Magray owned six kanals of land, which roughly translates to 0.75 acres, that was used for agricultural purposes. The family used this land to cultivate rice, corn, vegetables, apples, pears, and walnuts, among other things. But the Magrays were forced out of their ancestral house in exchange for meager compensation in 2017 to make way for a hydropower project.
India is constructing seven new dams in Kishtwar, a region of dense forest in Kashmir – Bursar Dam (800 MW), Pakal Dul (1000 MW), Kwar Dam (540 MW), Kiru Dam (624 MW), Kirthai-I (390 MW), Kirthai II (930 MW), and Ratle Hydroelectric project (930 MW). Work on four of the dams has already begun.
Aimed at generating 5,190 megawatts of hydroelectricity, these projects will, however, affect the lives of over 20,000 locals, including members of Indigenous communities who depend on the forest for survival.
Sewarbatti was a small village with only 36 households. Only construction workers now occupy the lands and the once-bustling village is a ghost town. These families together owned 230 kanals of land, which was acquired by the government to construct the Dungduro hydropower project with a capacity of 1,000 MW. The land was purchased in exchange for 230,000 Indian rupees (around $2,800) per kanal.
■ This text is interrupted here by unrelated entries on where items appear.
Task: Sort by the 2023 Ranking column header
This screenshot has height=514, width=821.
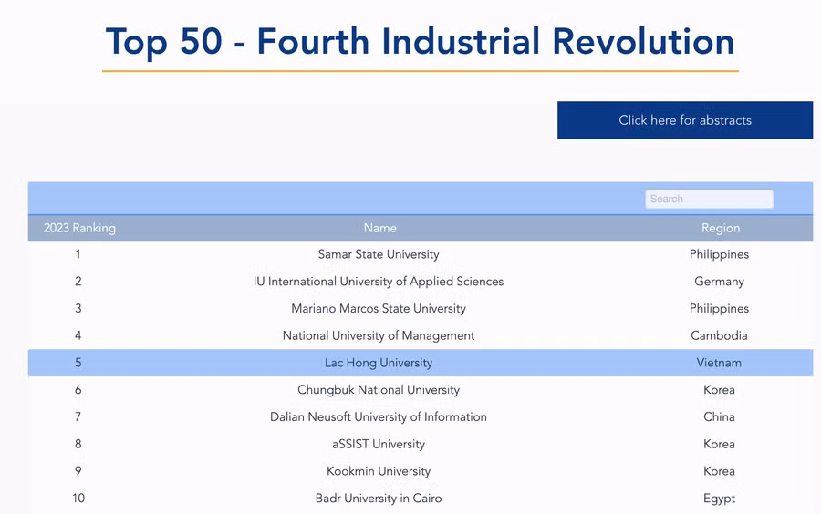Action: pyautogui.click(x=79, y=228)
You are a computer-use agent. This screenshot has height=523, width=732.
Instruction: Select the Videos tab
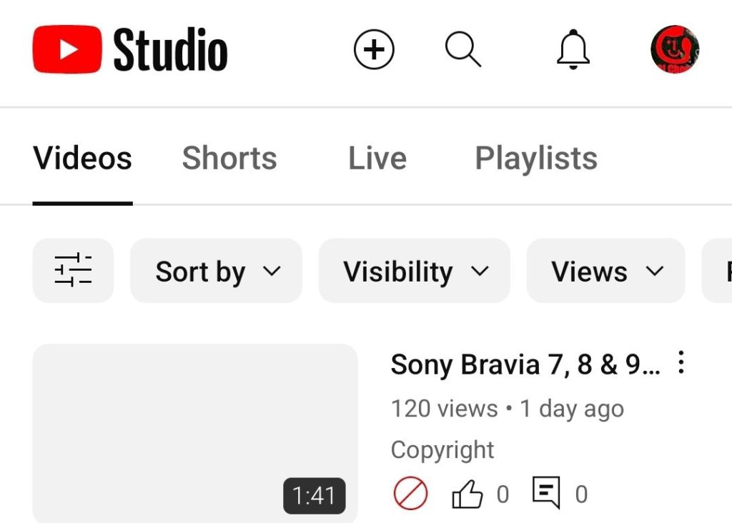click(82, 159)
While the government painted a rosy picture before acquiring the land, all is not well in the village. People believe they were short-changed by the administration in terms of compensation and rehabilitation.
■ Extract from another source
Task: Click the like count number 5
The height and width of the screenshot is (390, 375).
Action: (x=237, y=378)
According to locals, the compensation was not enough to even purchase land in the nearby villages, let alone move to the main town of Kishtwar. The government’s ambitious hydropower project and its unplanned implementation left the families landless and homeless, with no substantial means of sustenance.
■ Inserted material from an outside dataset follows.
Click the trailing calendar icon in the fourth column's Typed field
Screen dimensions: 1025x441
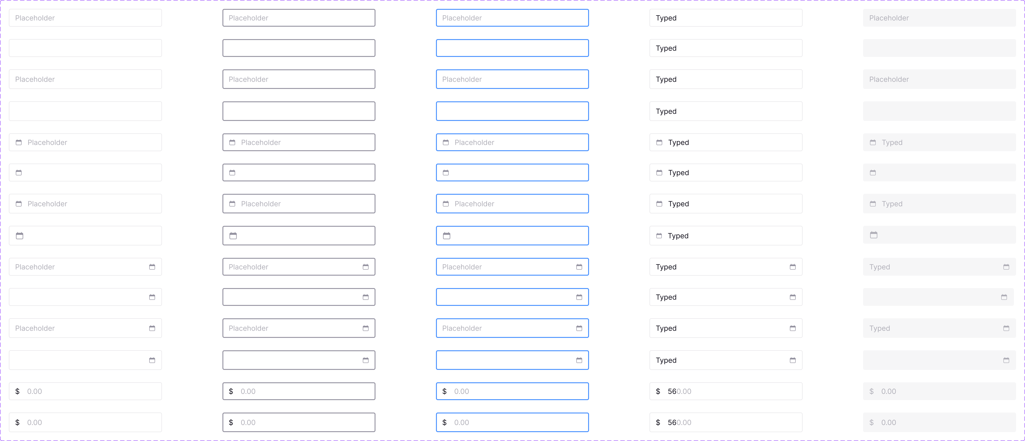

Hassan, who works as a contractor in the neighborhood, said that the people of the village lost everything due to the project. “We were self-sustaining and did not have to run to the markets for our daily needs. Be it vegetables, rice, pulses, or fruits, we were able to cultivate everything for our daily consumption. Families would sun-dry them to stock up for the harsh winters,” he said.
According to Hassan, the compensation rate was decided in 2017 while the work started in 2019. “In those two years, the cost of land and construction materials went up exponentially. When we protested against the meager compensation, we were threatened with false cases under sedition laws such as the Public Safety Act,” Hassan added.